_What the exercise asks_
Beginning at the line that contains "Viewport: 700px width, 449px height.", output each line exactly through the end of the records, and drop any pictures.

#### Working data

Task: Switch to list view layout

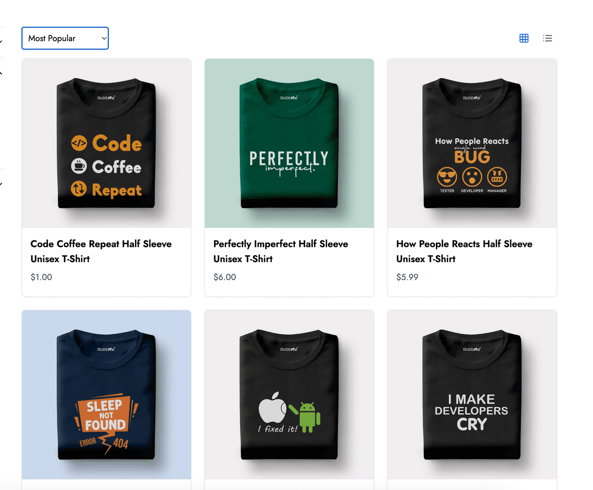Action: point(547,38)
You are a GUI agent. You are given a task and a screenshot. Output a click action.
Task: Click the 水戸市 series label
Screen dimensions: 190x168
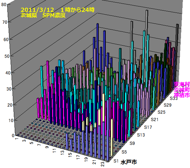129,162
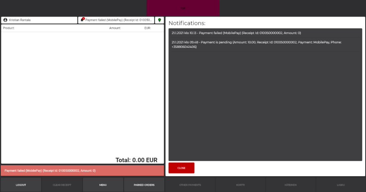Click the Product column header
The width and height of the screenshot is (366, 192).
click(9, 28)
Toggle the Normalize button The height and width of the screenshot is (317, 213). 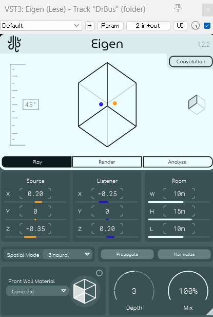click(184, 254)
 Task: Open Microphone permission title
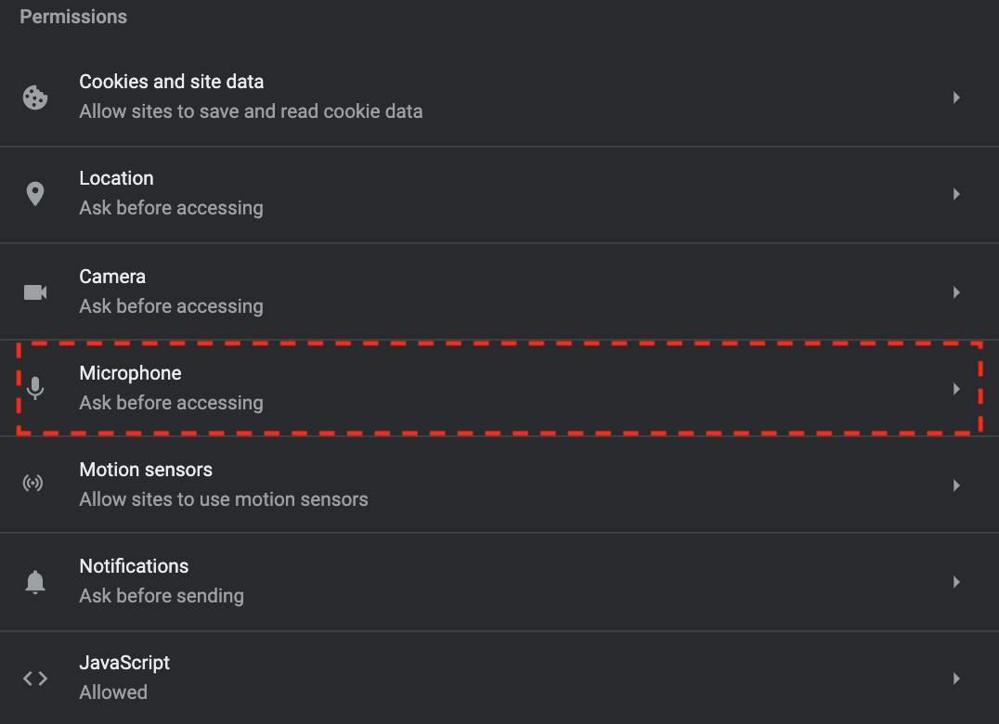(x=130, y=373)
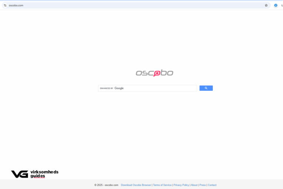Click the 'Enhanced by' Google branding label
The width and height of the screenshot is (283, 189).
pos(112,88)
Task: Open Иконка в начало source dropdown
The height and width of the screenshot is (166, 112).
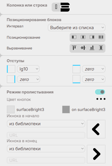Action: point(46,123)
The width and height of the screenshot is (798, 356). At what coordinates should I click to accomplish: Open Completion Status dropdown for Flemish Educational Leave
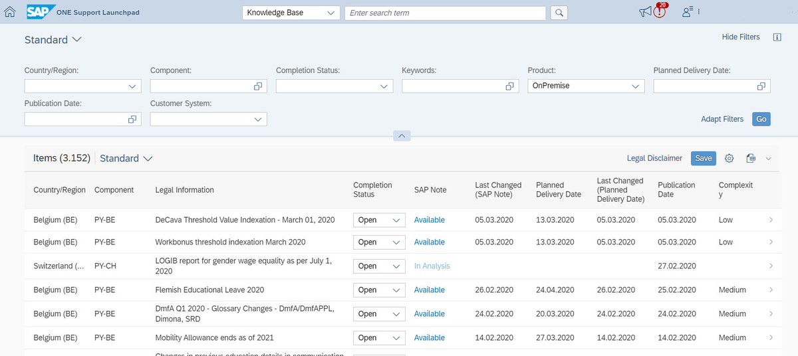click(397, 290)
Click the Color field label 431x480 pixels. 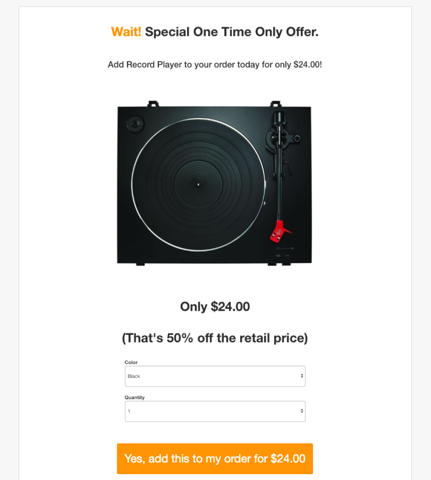tap(131, 362)
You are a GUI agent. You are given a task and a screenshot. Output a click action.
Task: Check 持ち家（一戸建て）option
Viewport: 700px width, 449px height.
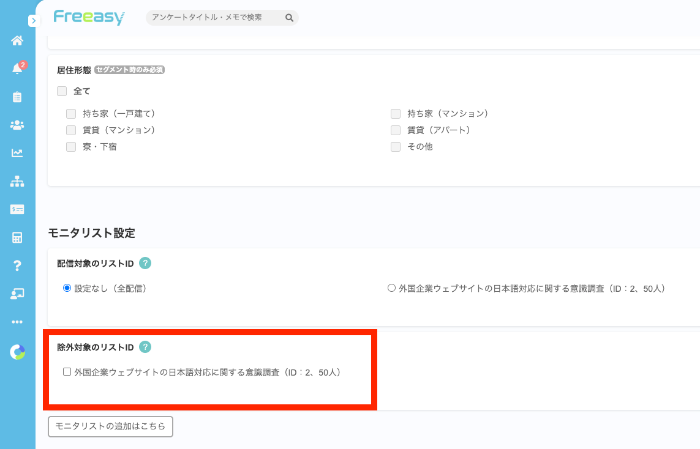(71, 113)
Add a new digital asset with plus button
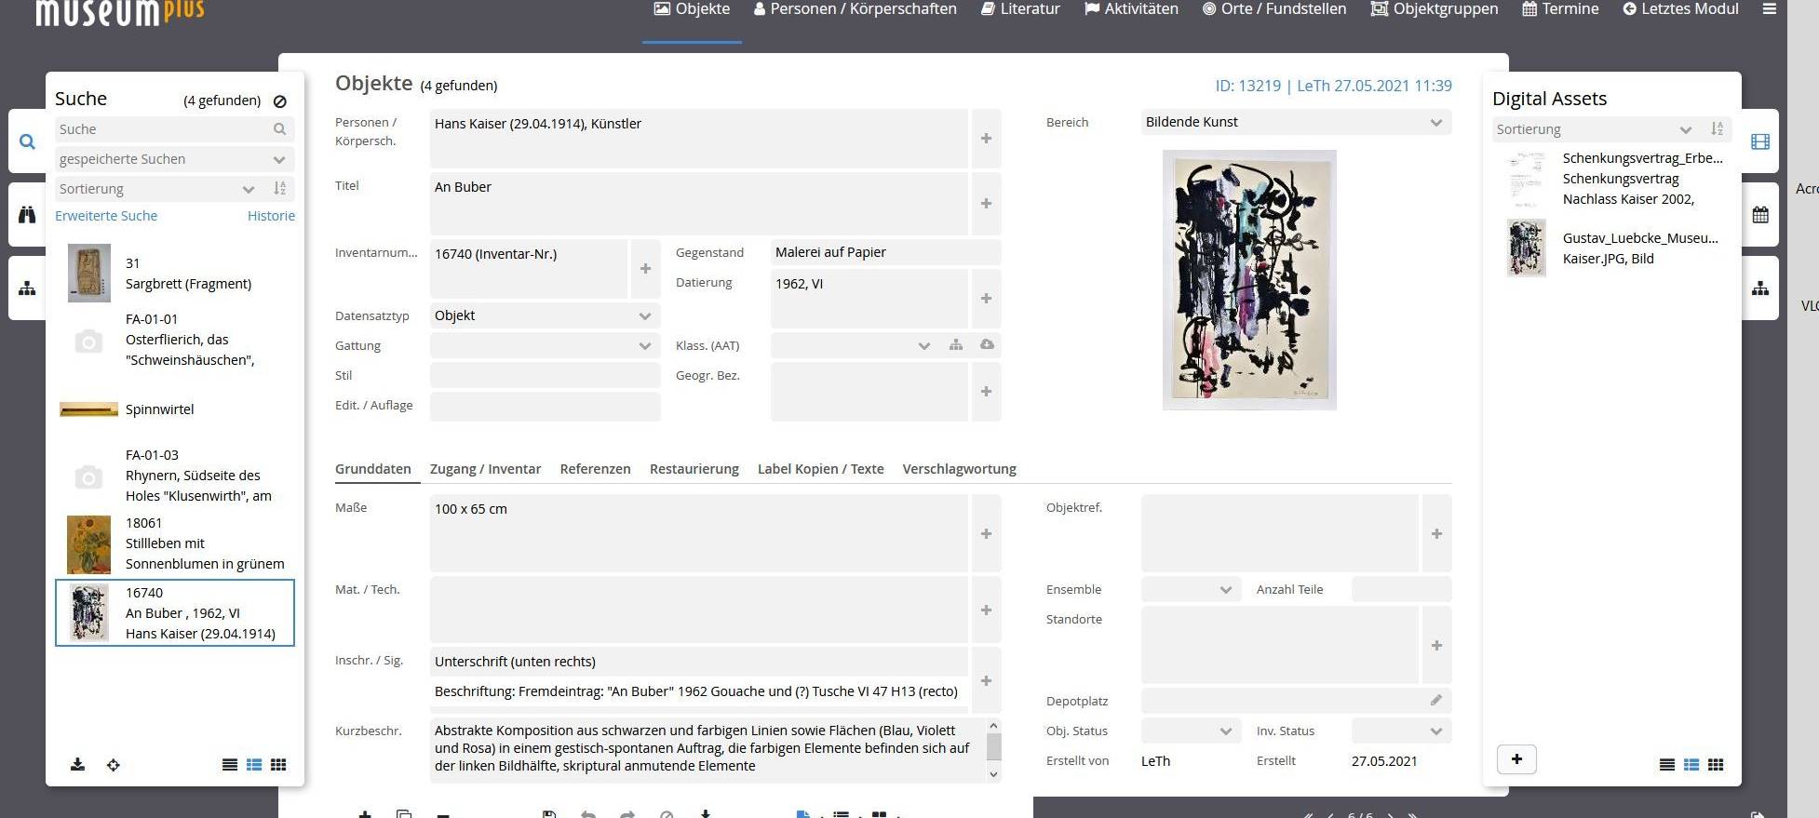Viewport: 1819px width, 818px height. [x=1516, y=759]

########

_Exercise response_
Viewport: 700px width, 449px height.
(71, 113)
Add a new digital asset with plus button
Viewport: 1819px width, 818px height. [x=1516, y=759]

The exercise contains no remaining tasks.